All this wonderment came with a steep price.  I used my 21-year-old Camaro as trade-in.  A week or so ago, a little part of me died when I walked away at the dealership.  My old Z28 Camaro had been a very trusted and reliable friend.  Hopefully it will have a new home soon.

I could have kept it (and I wish I had) but I just don’t have room for yet another car.  I realize I will wake up one day and kick myself in the ass wishing I still had it.  When we parted ways, the odometer had yet to break 100,000 miles.  In fact it was about 300 miles short.  That LT1 sure was an excellent engine – the OptiSpark and water pump had never been replaced and it never missed a lick.
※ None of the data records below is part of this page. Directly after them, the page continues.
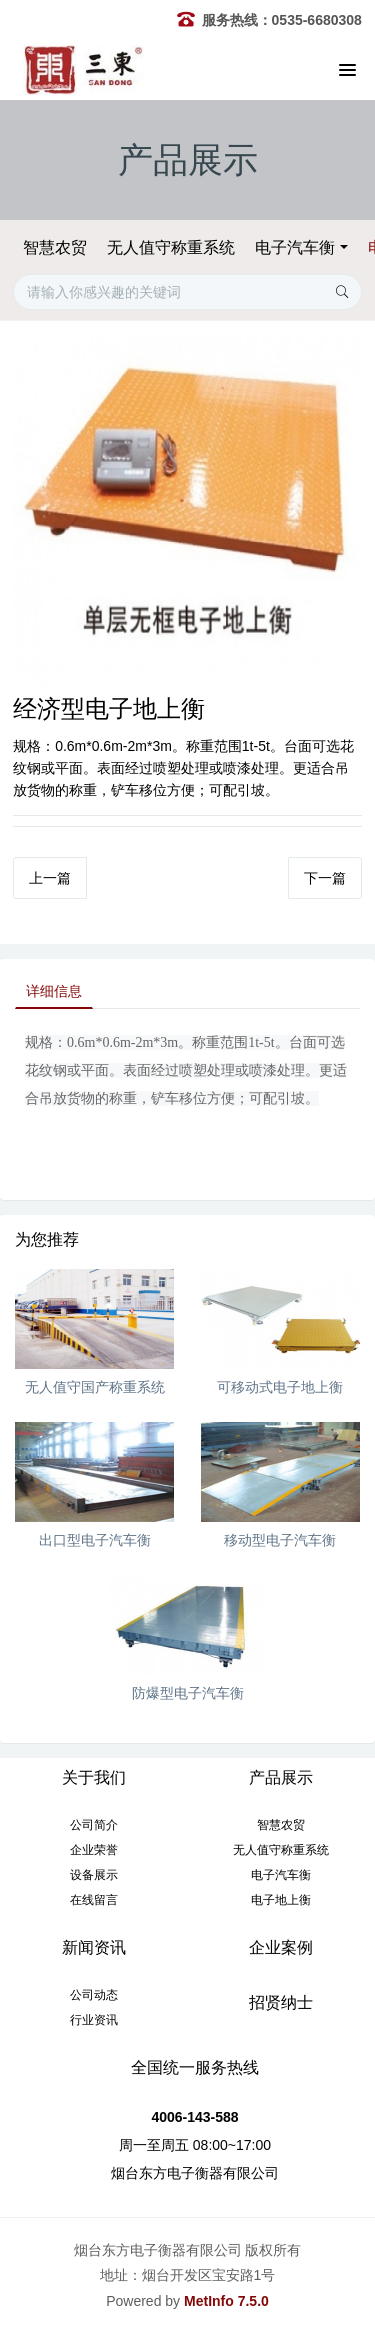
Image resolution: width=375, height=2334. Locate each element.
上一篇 (50, 878)
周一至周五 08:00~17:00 (195, 2145)
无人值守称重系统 (171, 247)
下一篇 (325, 878)
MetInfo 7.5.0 (226, 2301)
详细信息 (54, 991)
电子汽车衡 (295, 247)
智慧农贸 (55, 247)
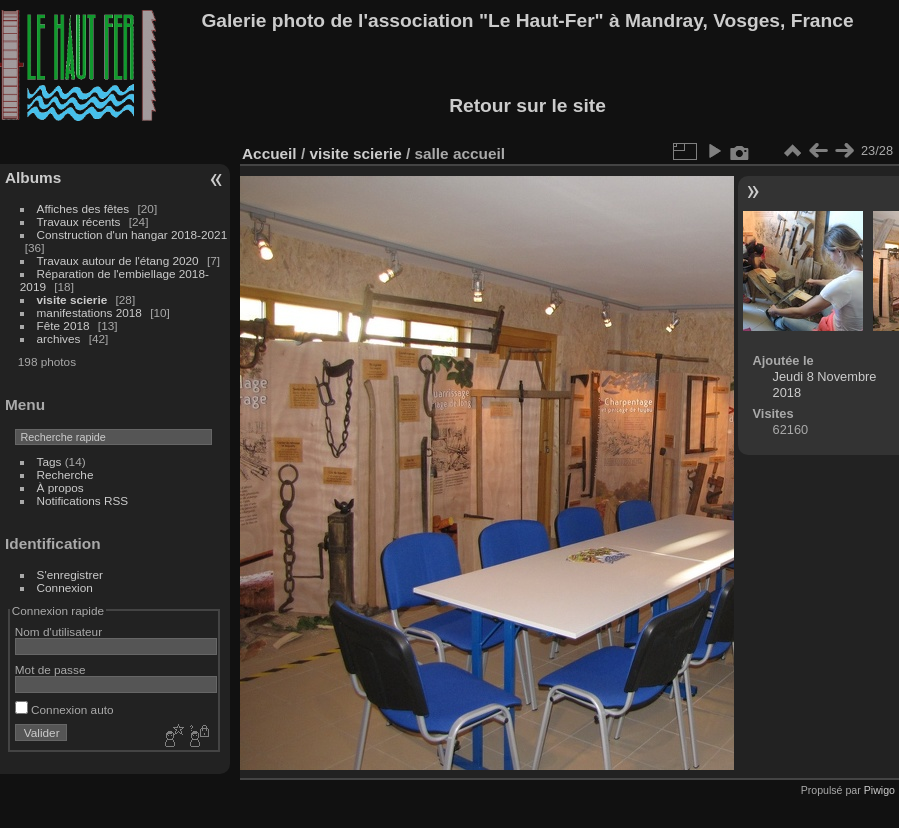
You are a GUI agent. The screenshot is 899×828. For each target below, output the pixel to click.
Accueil (269, 153)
Overall that Z28 was an exceptionally reliable vehicle and for those of you that like to bash GM’s products think again.  All I did to this car over 21 years of ownership was change oil (every 3k miles, full synthetic Mobil1), filters, tranny fluid, rear-end dope, tires and one AC compressor.  I did replace rotors and brake pads several times but that is just part of owning a car.  All this was not extremely expensive stuff either.  Try that with other brands…   😉

The Z28 will be missed  😥 .  That is for sure.